A corporação, que um dia foi o anti-exemplo de responsabilidade social, esforça-se para reelaborar  princípios de design visando criar produtos inteiramente desmontáveis na ponta final de seu ciclo de vida, com componentes reutilizáveis e recicláveis.
A história da Nike é uma das pérolas do livro Presença: Propósito Humano e o Campo do Futuro, escrito por  Otto Scharmer, Joseph Jaworski, Betty Sue e o já famoso Peter Senge.  Na obra, ela se destaca como estudo de caso de mudança organizacional para a sustentabilidade, uma comprovação da validade da chamada Teoria do U – que se fundamenta nos pilares do Sentir (observar, tornando-se um com o mundo), Presenciar (recolher-se e refletir para deixar vir á tona o saber) e Concretizar (agir rapidamente num fluxo natural).
Perguntada por Senge, o papa da gestão de conhecimento, sobre como chegara à conclusão de que a Nike deveria ser líder em sustentabilidade, Winslow receitou, sem fazer menção direta, os três movimentos da Teoria do U. Primeiro, ela e seu time analisaram os cenários (de dentro deles e não como olheiros externos), observaram as dificuldades ambientais das empresas e se indagaram sobre quem eram  e quais deveriam ser os seus compromissos mais profundos para com a preservação do planeta. Como exercício de lógica racional,  mais do que descobrir o óbvio (Nike tem tudo a ver com boa forma, saúde e qualidade de vida),  todo o grupo  sentiu e vivenciou a descoberta, passando, em seguida, a traduzi-la em novas formas de a empresa conduzir os negócios em suas diferentes áreas, sempre em completa sintonia com a sua cultura altamente inovadora e competitiva. A ação de mudança ocorreu de modo natural. Quando a equipe percebeu que o planejamento não fora imposto, que ninguém ali se sentia obrigado a mudar apenas por mudar, mas que o fazia por absoluta identificação (não por conveniência mas por convicção), novos processos e produtos, mais sustentáveis, ganharam vida na corporação.
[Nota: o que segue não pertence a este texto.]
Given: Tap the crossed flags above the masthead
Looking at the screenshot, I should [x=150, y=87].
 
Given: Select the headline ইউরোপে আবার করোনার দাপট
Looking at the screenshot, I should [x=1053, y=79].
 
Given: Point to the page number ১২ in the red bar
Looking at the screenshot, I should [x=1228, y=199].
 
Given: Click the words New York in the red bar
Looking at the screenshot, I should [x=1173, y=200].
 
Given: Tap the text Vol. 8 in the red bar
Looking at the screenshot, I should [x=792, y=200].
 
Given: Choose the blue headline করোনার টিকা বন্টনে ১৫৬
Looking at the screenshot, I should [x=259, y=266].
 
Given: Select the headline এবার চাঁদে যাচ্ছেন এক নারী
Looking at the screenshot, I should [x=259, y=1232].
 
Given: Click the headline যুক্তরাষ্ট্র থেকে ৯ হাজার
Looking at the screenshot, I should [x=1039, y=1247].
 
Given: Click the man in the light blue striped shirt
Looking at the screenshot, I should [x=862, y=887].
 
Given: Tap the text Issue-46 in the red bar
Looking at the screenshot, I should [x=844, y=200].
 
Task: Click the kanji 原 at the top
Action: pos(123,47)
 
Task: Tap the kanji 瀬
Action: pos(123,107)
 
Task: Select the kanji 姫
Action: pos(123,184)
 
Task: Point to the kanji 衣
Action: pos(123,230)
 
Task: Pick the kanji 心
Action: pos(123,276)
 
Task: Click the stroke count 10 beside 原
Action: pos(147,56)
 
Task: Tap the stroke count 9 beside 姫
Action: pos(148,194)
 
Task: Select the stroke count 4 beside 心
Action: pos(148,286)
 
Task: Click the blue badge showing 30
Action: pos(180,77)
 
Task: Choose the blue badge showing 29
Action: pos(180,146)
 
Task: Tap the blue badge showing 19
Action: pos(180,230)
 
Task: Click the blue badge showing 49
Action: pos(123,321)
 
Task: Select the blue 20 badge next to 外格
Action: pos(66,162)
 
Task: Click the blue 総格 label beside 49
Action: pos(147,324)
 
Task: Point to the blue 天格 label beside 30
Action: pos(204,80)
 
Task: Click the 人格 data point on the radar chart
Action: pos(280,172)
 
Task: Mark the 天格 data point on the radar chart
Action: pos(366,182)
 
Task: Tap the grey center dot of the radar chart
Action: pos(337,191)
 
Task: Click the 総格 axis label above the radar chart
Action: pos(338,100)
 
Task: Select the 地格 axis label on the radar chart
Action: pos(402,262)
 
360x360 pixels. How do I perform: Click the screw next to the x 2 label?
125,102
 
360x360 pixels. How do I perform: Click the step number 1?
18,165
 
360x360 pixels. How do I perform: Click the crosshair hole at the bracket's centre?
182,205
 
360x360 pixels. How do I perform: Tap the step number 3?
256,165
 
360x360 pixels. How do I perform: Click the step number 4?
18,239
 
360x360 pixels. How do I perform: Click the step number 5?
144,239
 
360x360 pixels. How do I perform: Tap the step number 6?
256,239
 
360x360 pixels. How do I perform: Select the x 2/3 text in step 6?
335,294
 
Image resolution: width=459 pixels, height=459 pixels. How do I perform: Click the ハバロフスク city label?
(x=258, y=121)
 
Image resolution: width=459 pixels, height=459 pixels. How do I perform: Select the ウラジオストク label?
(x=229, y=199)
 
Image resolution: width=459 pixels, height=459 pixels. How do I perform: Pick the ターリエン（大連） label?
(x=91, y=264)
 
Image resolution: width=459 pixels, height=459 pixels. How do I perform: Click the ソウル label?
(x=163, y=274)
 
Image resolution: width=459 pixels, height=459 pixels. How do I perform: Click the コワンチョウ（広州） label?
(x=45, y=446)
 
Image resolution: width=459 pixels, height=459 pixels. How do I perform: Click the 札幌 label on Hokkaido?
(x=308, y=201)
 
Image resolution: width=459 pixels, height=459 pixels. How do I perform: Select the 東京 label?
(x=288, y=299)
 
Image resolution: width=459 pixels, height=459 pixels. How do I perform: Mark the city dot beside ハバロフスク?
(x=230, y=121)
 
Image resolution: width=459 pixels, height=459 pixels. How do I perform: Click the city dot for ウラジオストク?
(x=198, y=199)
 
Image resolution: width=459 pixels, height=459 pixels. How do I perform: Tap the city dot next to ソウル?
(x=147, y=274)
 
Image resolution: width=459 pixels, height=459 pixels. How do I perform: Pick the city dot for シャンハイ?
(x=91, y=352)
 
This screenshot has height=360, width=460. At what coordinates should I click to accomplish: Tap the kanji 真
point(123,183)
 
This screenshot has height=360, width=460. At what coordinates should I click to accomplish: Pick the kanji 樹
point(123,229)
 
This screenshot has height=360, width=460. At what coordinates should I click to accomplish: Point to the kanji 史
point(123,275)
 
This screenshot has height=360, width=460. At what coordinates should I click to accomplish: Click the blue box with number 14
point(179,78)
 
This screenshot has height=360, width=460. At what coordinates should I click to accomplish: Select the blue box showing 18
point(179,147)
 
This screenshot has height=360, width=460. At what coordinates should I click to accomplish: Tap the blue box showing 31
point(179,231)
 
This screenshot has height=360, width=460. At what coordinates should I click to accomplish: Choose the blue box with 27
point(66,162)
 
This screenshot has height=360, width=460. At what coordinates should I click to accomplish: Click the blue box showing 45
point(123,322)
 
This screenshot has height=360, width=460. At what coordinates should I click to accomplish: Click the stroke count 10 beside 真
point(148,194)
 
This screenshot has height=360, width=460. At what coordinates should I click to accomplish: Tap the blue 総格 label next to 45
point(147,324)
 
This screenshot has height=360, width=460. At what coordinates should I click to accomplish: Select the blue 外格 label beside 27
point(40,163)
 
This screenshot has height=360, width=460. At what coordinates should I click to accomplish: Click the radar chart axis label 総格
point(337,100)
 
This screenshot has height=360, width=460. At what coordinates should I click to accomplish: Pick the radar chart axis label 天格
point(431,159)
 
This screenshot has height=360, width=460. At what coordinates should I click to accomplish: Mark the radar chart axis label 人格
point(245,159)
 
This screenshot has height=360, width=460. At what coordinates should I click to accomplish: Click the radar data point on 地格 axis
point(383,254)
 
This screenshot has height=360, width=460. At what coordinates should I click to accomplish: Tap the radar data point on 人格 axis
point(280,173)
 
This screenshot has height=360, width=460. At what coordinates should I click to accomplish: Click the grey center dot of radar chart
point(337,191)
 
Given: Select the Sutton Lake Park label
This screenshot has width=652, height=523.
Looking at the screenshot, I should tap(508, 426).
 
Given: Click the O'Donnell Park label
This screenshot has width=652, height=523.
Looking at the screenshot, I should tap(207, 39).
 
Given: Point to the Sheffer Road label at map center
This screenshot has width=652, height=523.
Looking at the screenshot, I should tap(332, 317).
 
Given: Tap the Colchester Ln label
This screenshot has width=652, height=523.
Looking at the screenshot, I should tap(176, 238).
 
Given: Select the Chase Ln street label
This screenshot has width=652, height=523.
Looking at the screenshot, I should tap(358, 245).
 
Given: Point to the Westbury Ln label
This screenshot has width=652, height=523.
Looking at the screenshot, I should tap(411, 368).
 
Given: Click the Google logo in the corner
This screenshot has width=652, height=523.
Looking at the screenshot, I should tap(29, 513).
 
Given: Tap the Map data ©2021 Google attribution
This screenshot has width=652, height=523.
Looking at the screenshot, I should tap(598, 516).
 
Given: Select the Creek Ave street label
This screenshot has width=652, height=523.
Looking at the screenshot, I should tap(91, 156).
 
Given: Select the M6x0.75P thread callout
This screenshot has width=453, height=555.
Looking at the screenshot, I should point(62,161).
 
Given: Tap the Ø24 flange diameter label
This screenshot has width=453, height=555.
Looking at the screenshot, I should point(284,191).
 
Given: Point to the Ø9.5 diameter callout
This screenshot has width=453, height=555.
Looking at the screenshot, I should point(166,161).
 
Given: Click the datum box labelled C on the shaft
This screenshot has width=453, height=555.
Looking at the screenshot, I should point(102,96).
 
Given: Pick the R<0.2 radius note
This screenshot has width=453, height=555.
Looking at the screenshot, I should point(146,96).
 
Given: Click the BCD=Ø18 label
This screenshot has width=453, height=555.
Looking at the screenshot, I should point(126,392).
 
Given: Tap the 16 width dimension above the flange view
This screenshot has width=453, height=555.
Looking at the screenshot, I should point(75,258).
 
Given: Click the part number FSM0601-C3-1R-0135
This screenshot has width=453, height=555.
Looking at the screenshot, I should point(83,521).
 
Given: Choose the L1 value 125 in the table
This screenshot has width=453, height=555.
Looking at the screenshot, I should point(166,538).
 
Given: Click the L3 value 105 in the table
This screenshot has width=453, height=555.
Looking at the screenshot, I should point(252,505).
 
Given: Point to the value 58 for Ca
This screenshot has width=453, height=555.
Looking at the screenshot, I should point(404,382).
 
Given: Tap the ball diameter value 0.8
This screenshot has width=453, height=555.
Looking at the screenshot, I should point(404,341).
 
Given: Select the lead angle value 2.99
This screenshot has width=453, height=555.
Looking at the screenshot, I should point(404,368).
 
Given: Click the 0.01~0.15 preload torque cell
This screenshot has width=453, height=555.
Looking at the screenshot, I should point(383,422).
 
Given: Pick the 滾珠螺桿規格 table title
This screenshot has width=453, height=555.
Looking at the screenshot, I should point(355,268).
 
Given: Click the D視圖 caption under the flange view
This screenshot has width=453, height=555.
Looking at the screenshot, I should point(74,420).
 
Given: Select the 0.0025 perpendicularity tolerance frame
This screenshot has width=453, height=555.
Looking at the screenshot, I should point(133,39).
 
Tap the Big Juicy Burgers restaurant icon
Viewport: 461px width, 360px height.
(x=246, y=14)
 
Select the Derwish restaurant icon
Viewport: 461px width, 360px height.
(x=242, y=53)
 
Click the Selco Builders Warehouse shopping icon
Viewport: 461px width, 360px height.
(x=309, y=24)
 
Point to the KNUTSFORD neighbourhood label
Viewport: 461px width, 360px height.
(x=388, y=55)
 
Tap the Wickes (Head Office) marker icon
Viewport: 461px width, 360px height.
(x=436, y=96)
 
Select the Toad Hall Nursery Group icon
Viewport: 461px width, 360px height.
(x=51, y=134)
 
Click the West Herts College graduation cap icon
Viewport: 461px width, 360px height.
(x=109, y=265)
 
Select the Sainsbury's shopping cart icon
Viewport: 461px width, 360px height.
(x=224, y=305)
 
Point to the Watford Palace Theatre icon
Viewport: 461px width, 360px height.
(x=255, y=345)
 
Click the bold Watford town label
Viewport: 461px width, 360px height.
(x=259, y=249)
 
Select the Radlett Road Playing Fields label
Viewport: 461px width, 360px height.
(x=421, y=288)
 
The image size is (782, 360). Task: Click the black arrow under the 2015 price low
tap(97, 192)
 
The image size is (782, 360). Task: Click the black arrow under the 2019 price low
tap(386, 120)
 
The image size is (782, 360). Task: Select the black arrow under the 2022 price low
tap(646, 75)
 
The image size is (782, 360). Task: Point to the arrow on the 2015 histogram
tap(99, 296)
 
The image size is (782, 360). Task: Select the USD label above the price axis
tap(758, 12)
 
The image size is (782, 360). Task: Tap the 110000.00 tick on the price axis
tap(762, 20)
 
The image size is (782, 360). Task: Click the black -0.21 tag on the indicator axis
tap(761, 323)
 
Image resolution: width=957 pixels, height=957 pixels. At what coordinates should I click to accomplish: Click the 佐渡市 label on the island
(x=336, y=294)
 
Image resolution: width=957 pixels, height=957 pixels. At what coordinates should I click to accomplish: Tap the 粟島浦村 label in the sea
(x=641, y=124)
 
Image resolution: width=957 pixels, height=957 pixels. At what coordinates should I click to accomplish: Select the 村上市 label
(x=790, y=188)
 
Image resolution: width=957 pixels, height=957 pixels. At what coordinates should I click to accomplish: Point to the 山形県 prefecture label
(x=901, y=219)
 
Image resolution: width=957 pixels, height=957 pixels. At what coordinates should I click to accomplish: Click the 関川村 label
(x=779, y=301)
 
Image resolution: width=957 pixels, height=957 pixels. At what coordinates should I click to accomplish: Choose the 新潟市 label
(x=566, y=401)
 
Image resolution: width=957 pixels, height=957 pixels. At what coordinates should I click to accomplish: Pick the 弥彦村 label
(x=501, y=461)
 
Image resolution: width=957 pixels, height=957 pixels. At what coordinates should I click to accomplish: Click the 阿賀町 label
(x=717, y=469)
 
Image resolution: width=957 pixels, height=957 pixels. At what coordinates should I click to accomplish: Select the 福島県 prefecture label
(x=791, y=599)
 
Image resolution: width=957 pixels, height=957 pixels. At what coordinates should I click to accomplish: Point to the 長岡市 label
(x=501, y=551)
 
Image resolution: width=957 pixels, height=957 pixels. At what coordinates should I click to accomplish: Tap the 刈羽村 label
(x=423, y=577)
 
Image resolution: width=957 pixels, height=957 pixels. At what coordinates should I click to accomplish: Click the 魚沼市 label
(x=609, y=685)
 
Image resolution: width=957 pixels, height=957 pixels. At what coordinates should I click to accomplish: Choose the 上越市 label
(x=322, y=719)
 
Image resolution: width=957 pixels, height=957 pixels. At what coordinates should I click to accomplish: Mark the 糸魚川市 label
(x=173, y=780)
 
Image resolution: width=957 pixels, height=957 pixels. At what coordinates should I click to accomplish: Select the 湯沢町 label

A julgar por seu depoimento, Winslow não acredita que a Nike seja um estudo de caso finalizado em sustentabilidade. E nem poderia. Admitindo um longo caminho a percorrer, com desafios importantes de infra-estrutura em escala global, ela vê o interesse crescente do consumidor pelo tema como um elemento fundamental para a irreversibilidade do processo. Da história de Winslow, as empresas hoje interessadas em acelerar a mudança rumo à sustentabilidade podem extrair uma lição:  se quiserem ser mais efetivas em seu intento terão que substituir os modelos convencionais de mudança planejada, excessivamente autoritários e diretivos,  por outros mais sistêmicos, que proporcionem espaço ao sentir, ao partilhar e à construção coletiva de significado.
Enquanto a sustentabilidade for tratada como um conjunto de metas a alcançar, uma obrigação conveniente para não perder negócio ou o mero objeto de um plano com cuja essência as pessoas parecem não se identificar intimamente, então as soluções encontradas serão sempre superficiais, utilitárias e de curtíssimo espectro. Nunca é demais lembrar: sustentabilidade não representa um trabalho a mais, um custo a mais ou uma função a mais com que se preocupar numa corporação. Significa o modo mais humano – e portanto, o melhor – de pensar e fazer negócios.